Hepcidin is a member of a cysteine-rich family of antimicrobial proteins of the innate immune system and plays a key role in maintaining iron homeostasis (7). Prepro-hepcidin (84aa) is cleaved to pro-hepcidin (64aa) and subsequently the active form, hepcidin-25. The cleavage forms of hepcidin-20 and hepcidin-22 forms are thought to be degradation products (8). Hepcidin acts by binding to the ferroportin receptor (an iron-exporting protein) in macrophages, hepatocytes, and enterocytes, resulting in the uptake and degradation of ferroportin. Removal of the iron-exporting protein, ferroportin, results in intracellular iron sequestration (7). Hepcidin-25 is synthesized primarily in the liver, freely filtered across the glomerulus, and almost completely reabsorbed, although it is unknown where this takes place in the tubules (9). In addition to the liver, there is renal expression of hepcidin that localizes to the apical pole of the thick ascending limb and collecting tubules, suggesting that hepcidin may be synthesized locally and then released apically into the urine (10).
In a prospective, nested case-control study of CPB patients, our group identified elevated urinary hepcidin-25 in patients who do not develop AKI after cardiac surgery (11). These urines were analyzed with surface-enhanced laser desorption ionization time-of-flight mass spectrometry (SELDI TOF-MS). This technique is only semiquantitative in nature and therefore the first goal of this study was to confirm the SELDI-based measurements using quantitative ELISA in the original cases and controls. The second goal of this study was to characterize the diagnostic performance of hepcidin-25 in the full cohort of 350 cardiac surgery patients who were prospectively enrolled for the original study.
Materials and Methods
The study protocol was approved by the institutional review boards of the University of Manitoba and St Boniface General Hospital.
Nested Case-Control Population, n = 44
The original nested case-control study has been described in detail (11). Briefly, serial urine samples were collected at arrival to the operating room, start of CPB, 1 hour on CPB, arrival to the intensive care unit (ICU), postoperative day (POD) 1, and POD 3 to 5. An average of two to three preoperative serum creatinine values were used to establish a baseline for serum creatinine. AKI was defined as a >50% rise in serum creatinine from baseline within the first 72 hours postoperatively. Non-AKI was defined as a <10% increase in creatinine (11). Patients with a modification of diet in renal disease eGFR 1.73m2 <60 ml/min or protein:creatinine ratio >100 mg/mmol were excluded to minimize confounding from CKD. The nested case-control consisted of 22 patients with AKI and 22 randomly selected non-AKI patients (Figure 1). Urine from all six time points were used to validate the SELDI TOF-MS findings. The AKI and non-AKI groups were evenly matched with respect to age, gender, and comorbidity. The only differences between groups were pump, cross-clamp, and operating room times (11).

_Collected data_
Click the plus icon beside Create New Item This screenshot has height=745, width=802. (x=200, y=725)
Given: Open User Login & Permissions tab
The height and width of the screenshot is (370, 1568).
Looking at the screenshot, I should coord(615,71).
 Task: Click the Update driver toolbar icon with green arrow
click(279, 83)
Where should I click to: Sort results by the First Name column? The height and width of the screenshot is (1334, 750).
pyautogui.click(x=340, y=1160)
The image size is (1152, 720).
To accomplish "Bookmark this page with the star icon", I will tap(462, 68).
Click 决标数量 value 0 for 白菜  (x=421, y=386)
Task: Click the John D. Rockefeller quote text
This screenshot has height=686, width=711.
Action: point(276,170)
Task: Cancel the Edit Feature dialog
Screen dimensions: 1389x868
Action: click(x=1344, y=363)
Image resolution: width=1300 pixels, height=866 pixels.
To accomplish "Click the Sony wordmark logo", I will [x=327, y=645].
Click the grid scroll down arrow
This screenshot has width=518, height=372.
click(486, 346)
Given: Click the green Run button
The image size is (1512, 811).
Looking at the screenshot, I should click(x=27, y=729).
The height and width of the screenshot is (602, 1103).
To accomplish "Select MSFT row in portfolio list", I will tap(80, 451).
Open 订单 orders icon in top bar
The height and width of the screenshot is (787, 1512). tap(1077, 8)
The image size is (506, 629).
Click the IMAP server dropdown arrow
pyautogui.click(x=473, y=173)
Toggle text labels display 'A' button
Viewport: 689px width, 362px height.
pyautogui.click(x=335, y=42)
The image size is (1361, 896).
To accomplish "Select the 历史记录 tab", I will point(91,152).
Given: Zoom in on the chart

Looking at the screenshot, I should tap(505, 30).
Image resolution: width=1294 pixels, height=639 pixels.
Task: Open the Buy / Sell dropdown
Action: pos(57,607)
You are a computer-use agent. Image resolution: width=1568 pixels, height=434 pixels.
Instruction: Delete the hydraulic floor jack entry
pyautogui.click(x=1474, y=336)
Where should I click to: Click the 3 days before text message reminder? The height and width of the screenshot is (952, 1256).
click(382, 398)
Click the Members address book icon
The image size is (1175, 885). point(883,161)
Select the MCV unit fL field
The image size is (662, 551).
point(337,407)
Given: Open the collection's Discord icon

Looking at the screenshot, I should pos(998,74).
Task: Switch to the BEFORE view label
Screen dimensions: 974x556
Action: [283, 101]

_TASKS AND EXERCISES_
[a] Reproduce the hepcidin study text word for word, beginning at the words "In a prospective, nested" and stopping after "the original study.".
[b] Write the next part of the hepcidin and acute kidney injury study text, picking up after its last sentence.

_TASK-BY-TASK ANSWERS_
[a]
In a prospective, nested case-control study of CPB patients, our group identified elevated urinary hepcidin-25 in patients who do not develop AKI after cardiac surgery (11). These urines were analyzed with surface-enhanced laser desorption ionization time-of-flight mass spectrometry (SELDI TOF-MS). This technique is only semiquantitative in nature and therefore the first goal of this study was to confirm the SELDI-based measurements using quantitative ELISA in the original cases and controls. The second goal of this study was to characterize the diagnostic performance of hepcidin-25 in the full cohort of 350 cardiac surgery patients who were prospectively enrolled for the original study.

[b]
Figure 1.
Derivation of the nested case-control (n = 44) and prospective observational cohort (n = 338). The diagram for the nested case-control cohort is adapted from reference 11. AKI, acute kidney injury; eGFR, estimated GFR; POD, postoperative day; OR, operating room.
A second random sample of non-AKI patients (n = 23) was selected to confirm the kinetics of the hepcidin-25 across all six time points (data not shown). This confirmed that hepcidin-25 was significantly elevated only at POD 1. Therefore, hepcidin-25 was measured at POD 1 in the entire cohort (n = 338).
Prospective Observational Cohort, n = 338
In total, 350 adult cardiac surgery patients were enrolled with informed consent using the protocol described and 12 patients were excluded for the reasons summarized in Figure 1. In this part of the analysis, patients with CKD were included. The primary exposure variable was the urinary hepcidin-25/Cr level on POD 1. The primary outcome variable was AKI defined as a rise in serum creatinine >50% from baseline occurring within 72 hours of surgery. AKI occurring before POD 1 (n = 2) was excluded from the analysis, as it could not be meaningfully attributed to the POD 1 urinary hepcidin-25.
Urine Collection
Urine (10 ml) was collected by Foley catheter intraoperatively and in the ICU, and with a midstream clean catch thereafter. All samples were placed on ice and centrifuged at 2000G × 6 minutes, and the supernatant was stored at −80°C for subsequent analysis.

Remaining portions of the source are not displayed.